Ce que les acheteurs peuvent vérifier avant de signer pour une voiture connectée
Les conducteurs qui envisagent un nouveau VE ou un modèle connecté peuvent limiter les risques en posant quelques questions concrètes avant de s’engager :
- Quelles fonctions essentielles reposent sur une connexion internet permanente ?
- Le véhicule peut-il démarrer et rouler si les serveurs sont indisponibles ?
- Des fonctions indispensables, comme l’assistance au freinage ou la direction, dépendent-elles d’une authentification à distance ?
- Le constructeur garantit-il une durée de support logiciel, par exemple dix ans à compter de l’achat ?

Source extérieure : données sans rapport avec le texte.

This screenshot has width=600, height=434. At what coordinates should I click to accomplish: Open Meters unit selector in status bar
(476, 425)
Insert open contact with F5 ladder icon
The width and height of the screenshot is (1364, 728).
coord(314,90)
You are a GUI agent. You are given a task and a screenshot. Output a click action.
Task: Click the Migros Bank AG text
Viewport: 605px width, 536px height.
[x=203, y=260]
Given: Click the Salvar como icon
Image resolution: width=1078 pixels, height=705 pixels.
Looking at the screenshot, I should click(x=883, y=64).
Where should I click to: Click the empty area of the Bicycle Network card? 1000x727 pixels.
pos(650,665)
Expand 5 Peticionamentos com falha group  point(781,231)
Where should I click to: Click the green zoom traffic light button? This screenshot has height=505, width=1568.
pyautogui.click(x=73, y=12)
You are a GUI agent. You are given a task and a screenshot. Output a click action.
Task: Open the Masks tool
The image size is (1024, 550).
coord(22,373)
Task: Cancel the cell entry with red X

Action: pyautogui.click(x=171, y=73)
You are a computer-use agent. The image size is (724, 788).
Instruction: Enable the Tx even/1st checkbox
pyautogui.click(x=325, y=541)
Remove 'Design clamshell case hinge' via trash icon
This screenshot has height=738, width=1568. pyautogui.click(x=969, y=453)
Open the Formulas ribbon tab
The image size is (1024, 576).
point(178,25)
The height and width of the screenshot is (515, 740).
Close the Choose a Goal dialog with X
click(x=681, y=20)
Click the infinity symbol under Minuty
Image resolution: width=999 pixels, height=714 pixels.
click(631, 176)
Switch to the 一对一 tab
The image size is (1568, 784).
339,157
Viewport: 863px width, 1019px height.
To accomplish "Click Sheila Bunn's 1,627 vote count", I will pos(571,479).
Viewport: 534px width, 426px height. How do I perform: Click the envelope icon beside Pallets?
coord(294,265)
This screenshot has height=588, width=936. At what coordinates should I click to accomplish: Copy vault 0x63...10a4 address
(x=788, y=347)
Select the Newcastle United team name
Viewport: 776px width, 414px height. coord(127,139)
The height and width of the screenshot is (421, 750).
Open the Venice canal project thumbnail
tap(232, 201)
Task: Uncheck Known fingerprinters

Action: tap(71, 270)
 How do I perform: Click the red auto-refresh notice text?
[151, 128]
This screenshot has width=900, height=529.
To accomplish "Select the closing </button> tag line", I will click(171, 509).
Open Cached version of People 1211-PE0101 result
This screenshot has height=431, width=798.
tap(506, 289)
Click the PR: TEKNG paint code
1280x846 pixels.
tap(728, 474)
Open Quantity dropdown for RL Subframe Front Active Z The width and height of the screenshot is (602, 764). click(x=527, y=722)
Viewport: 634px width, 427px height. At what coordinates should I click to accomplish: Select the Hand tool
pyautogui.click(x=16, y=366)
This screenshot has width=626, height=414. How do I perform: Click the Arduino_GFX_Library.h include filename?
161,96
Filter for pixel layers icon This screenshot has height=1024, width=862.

- Existe-t-il un réseau indépendant d’ateliers capable de diagnostiquer et de mettre à jour la voiture sans passer par les serveurs de la marque ?
Pour les acheteurs en location longue durée, les détails contractuels comptent aussi. Si une marque s’effondre ou cesse d’assurer le support, les sociétés de location peuvent récupérer les véhicules au nom de la sécurité, comme certains utilisateurs de Fisker l’auraient constaté.
Ce qui pourrait arriver aux voitures connectées « orphelines »
Le cas du Fisker Ocean laisse entrevoir différents futurs possibles pour des véhicules connectés immobilisés, quelle que soit la marque, si un constructeur fait faillite ou change radicalement de stratégie.
Une première issue serait une dégradation progressive des fonctions. Les applications de divertissement cessent de répondre, la connectivité disparaît, et seule la conduite de base reste opérationnelle, entretenue par des spécialistes indépendants. La voiture se rapproche alors d’un ancien modèle analogique, avec un grand écran inutilisé au tableau de bord.
Une deuxième issue passerait par des décisions juridiques ou réglementaires. Les autorités pourraient pousser les constructeurs à publier un minimum d’informations techniques afin de permettre à des tiers de maintenir les véhicules sûrs et fonctionnels. Dans le monde du logiciel, il existe des précédents de publication de code lorsque la vie commerciale est terminée, même si la certification de sécurité des automobiles compliquerait le sujet.
Il existe enfin un enjeu de cybersécurité. Si un logiciel abandonné comporte des failles non corrigées, des pirates informatiques pourraient viser des véhicules connectés sans responsable officiel pour appliquer des correctifs. Les propriétaires se retrouveraient alors coincés entre l’absence totale de mises à jour et le recours à des solutions non officielles, potentiellement risquées.
Une notion de propriété en pleine mutation
Au cœur de l’histoire de Southampton se trouve une évolution de ce que signifie « posséder une voiture ». Il y a quelques années, si un constructeur disparaissait, l’approvisionnement en pièces devenait le principal casse-tête. Aujourd’hui, un véhicule peut être parfaitement intact sur le plan physique et pourtant inutilisable parce qu’une ligne de code répond non.
À mesure que les marques développent les modèles par abonnement et les fonctions dépendantes d’une application, régulateurs, assureurs et consommateurs pourraient exiger des garanties plus strictes sur la continuité numérique. Le Fisker Ocean immobilisé sur une allée au Royaume-Uni n’est pas seulement un fait divers malheureux : c’est un premier test grandeur nature de la fragilité d’une voiture fortement connectée une fois son lien logiciel rompu.